_WORK INSTRUCTION_
Of all the entries below, only the lines from the one with "The width and height of the screenshot is (1236, 991)." up to and including the one with "Click the light bulb backlight icon in tray" are to be duplicated exactly.

Saved entries:
:::

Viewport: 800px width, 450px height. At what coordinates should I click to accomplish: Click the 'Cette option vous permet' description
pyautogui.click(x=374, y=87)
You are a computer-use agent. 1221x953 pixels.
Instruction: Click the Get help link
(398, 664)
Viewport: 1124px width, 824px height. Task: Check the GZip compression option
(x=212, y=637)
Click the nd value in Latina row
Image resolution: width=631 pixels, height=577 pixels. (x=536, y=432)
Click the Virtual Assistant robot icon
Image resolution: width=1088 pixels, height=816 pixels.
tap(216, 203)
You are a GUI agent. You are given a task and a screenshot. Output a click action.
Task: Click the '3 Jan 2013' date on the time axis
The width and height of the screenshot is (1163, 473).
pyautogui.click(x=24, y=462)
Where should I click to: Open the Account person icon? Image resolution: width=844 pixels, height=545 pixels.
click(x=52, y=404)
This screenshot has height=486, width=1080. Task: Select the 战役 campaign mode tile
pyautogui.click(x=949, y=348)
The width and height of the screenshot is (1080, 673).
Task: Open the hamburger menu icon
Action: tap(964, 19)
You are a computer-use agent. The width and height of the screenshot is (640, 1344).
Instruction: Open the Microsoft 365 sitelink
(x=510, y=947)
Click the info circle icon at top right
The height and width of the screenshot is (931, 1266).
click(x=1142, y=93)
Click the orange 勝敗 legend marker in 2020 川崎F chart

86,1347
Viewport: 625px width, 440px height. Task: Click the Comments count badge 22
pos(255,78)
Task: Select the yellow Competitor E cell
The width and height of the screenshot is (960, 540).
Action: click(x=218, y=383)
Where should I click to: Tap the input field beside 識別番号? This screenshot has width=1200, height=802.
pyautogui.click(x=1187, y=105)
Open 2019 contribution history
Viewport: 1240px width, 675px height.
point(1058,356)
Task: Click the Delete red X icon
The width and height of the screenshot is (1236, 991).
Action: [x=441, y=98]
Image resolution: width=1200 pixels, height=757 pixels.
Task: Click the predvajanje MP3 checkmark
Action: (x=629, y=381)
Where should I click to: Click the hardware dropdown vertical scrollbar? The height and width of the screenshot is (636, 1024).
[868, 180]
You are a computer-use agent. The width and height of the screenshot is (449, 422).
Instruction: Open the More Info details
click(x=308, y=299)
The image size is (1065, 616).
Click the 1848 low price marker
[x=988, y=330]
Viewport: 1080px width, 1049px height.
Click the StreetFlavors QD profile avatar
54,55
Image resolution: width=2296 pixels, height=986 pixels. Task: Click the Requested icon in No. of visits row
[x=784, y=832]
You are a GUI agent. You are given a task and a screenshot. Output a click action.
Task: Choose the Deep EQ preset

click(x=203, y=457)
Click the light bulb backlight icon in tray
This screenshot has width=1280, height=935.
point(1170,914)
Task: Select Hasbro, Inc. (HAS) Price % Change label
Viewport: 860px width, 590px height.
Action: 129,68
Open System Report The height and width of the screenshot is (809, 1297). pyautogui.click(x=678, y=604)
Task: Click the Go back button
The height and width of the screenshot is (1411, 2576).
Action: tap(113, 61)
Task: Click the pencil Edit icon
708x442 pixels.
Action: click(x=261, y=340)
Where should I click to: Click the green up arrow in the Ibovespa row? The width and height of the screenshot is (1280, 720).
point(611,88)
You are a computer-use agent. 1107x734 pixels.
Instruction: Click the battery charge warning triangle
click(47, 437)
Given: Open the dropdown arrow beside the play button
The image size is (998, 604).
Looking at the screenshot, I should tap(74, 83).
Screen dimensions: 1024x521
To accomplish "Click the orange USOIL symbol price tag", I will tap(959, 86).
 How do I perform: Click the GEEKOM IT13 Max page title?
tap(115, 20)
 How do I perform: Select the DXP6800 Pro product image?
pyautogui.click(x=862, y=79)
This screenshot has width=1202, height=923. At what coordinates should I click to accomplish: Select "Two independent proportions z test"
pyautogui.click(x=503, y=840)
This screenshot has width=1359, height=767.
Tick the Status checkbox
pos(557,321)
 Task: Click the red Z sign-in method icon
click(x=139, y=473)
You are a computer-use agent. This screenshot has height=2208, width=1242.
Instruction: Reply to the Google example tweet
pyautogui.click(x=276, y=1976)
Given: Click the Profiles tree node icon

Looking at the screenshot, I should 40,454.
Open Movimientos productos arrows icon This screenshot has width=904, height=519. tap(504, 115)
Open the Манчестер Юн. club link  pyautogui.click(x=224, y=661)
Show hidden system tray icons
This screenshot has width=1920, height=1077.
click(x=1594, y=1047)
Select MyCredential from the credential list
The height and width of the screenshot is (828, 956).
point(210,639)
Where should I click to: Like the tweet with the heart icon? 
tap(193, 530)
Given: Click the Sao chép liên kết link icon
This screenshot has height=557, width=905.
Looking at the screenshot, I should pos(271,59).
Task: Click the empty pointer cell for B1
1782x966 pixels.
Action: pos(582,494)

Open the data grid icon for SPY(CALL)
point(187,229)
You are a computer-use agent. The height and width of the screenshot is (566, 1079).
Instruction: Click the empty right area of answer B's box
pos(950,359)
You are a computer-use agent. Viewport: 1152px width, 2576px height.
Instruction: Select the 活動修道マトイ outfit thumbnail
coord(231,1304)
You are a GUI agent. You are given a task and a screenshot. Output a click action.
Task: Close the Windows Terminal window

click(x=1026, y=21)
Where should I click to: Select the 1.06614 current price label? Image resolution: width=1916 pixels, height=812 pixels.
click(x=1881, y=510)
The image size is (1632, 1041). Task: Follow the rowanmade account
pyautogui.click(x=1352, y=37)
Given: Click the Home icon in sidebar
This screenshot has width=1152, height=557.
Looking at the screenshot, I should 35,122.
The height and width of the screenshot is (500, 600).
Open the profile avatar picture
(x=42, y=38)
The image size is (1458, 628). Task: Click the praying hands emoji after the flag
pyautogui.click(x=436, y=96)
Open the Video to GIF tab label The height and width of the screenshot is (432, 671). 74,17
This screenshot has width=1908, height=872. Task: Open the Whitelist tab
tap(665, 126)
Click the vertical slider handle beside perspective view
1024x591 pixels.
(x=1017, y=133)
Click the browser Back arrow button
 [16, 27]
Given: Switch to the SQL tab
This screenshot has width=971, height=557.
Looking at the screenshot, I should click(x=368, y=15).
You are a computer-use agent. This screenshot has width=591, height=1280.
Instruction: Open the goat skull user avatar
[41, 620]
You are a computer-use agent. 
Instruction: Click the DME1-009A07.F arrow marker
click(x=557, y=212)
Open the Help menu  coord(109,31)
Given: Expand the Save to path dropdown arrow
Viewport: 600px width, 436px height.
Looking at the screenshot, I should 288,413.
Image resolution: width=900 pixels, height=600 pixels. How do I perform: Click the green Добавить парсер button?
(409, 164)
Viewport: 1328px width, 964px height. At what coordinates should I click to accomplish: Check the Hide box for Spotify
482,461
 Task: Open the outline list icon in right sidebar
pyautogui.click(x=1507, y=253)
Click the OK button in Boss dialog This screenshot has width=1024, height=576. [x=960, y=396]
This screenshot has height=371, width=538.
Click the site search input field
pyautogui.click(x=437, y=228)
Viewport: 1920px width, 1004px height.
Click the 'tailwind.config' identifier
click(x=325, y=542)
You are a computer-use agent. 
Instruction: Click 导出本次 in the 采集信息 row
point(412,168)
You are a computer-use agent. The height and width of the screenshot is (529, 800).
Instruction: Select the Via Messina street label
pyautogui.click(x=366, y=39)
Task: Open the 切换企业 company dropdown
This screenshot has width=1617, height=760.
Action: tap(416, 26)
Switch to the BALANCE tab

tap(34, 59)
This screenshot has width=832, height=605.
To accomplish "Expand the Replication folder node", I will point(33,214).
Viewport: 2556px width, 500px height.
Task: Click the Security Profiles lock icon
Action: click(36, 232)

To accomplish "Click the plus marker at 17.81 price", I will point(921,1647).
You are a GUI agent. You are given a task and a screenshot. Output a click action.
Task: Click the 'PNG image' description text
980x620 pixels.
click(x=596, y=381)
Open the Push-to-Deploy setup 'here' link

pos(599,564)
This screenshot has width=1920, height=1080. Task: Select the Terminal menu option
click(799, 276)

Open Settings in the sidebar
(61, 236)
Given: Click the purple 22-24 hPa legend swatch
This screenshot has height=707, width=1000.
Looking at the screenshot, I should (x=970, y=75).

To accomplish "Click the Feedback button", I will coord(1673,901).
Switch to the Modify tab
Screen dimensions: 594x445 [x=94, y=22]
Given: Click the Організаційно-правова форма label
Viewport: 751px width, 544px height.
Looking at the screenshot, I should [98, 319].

:::

_ANSWER BELOW_
The width and height of the screenshot is (1236, 991).
Action: [x=441, y=98]
Image resolution: width=1200 pixels, height=757 pixels.
Task: Click the predvajanje MP3 checkmark
Action: (x=629, y=381)
Where should I click to: Click the hardware dropdown vertical scrollbar? The height and width of the screenshot is (636, 1024).
[868, 180]
You are a computer-use agent. The width and height of the screenshot is (449, 422).
Instruction: Open the More Info details
click(x=308, y=299)
The image size is (1065, 616).
Click the 1848 low price marker
[x=988, y=330]
Viewport: 1080px width, 1049px height.
Click the StreetFlavors QD profile avatar
54,55
Image resolution: width=2296 pixels, height=986 pixels. Task: Click the Requested icon in No. of visits row
[x=784, y=832]
You are a GUI agent. You are given a task and a screenshot. Output a click action.
Task: Choose the Deep EQ preset

click(x=203, y=457)
Click the light bulb backlight icon in tray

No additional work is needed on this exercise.